Et il serait temps que cette union se fasse. La dernière crise financière semble avoir renforcé la coopération politique internationale, ainsi que les systèmes de contrôle. Dans un tel contexte, il est essentiel de prendre part aux pourparlers internationaux en haut lieu. La Fédération nordique aurait sa place dans la plupart des hautes instances.

Tous les pays nordiques auraient davantage à offrir si leur économie bénéficiait de l'appui de leurs voisins. A l'heure qu'il est, les petits pays sont souvent fortement dépendants d'un ou plusieurs secteurs ou marchés. Lorsque l'Union soviétique s'est effondrée, la Finlande s'est trouvée en difficulté. Aujourd'hui, c'est la Suède et son industrie automobile qui sont mal en point. Tant que chaque pays sera contraint de se débrouiller seul, de nouveaux coups durs pourront survenir. En Finlande, Nokia et l'industrie forestière sont le cœur de l'économie. Et la Norvège a une base industrielle fragile. Une union conférerait de la stabilité à cet ensemble hétérogène et donnerait plus de choix aux jeunes Nordiques dans leur orientation professionnelle.

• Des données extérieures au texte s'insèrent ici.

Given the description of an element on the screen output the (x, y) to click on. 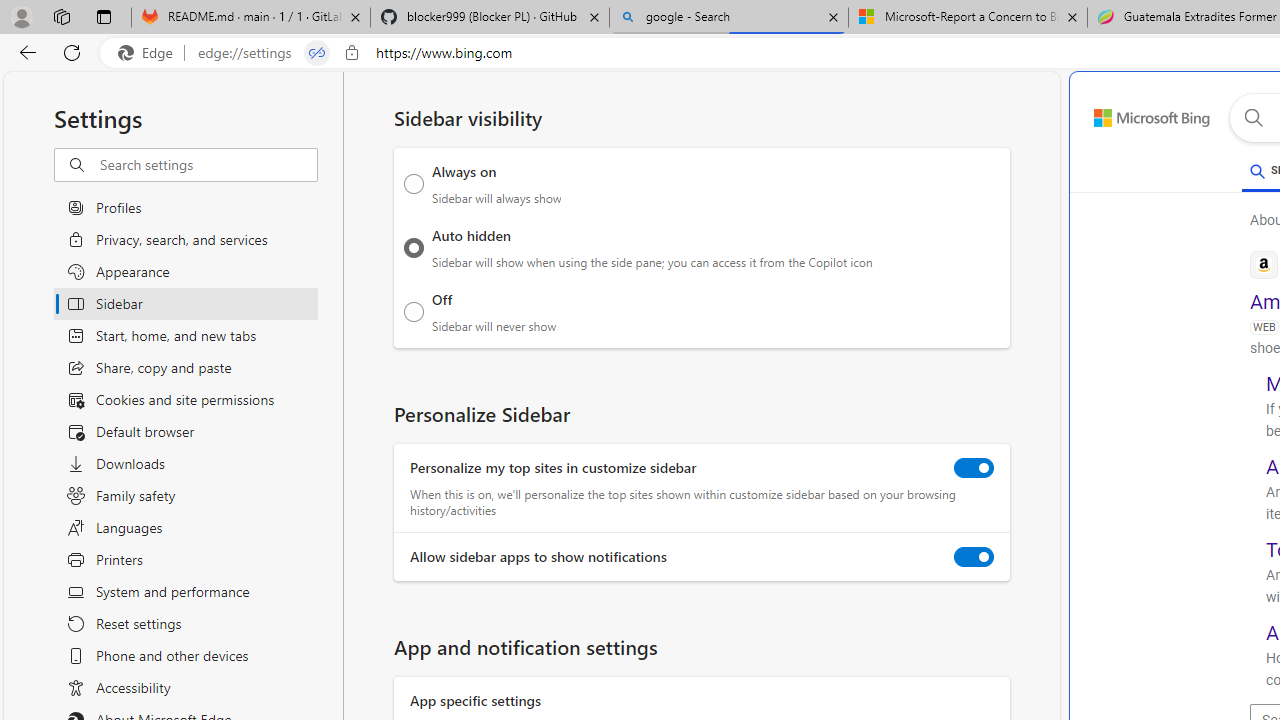
Search button (1253, 117)
Back to Bing search (1139, 113)
Off Sidebar will never show (413, 311)
Tabs in split screen (317, 53)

Il faudra sans doute attendre plusieurs générations avant que la cohésion européenne ne devienne réalité. Une Union nordique pourrait défendre plus énergiquement les valeurs et les intérêts du Nord. Les responsables politiques de la région seront tentés de se consacrer à l'UE lorsque des postes clés à la Commission et au Parlement seront davantage à leur portée. Mais comment y parvenir ?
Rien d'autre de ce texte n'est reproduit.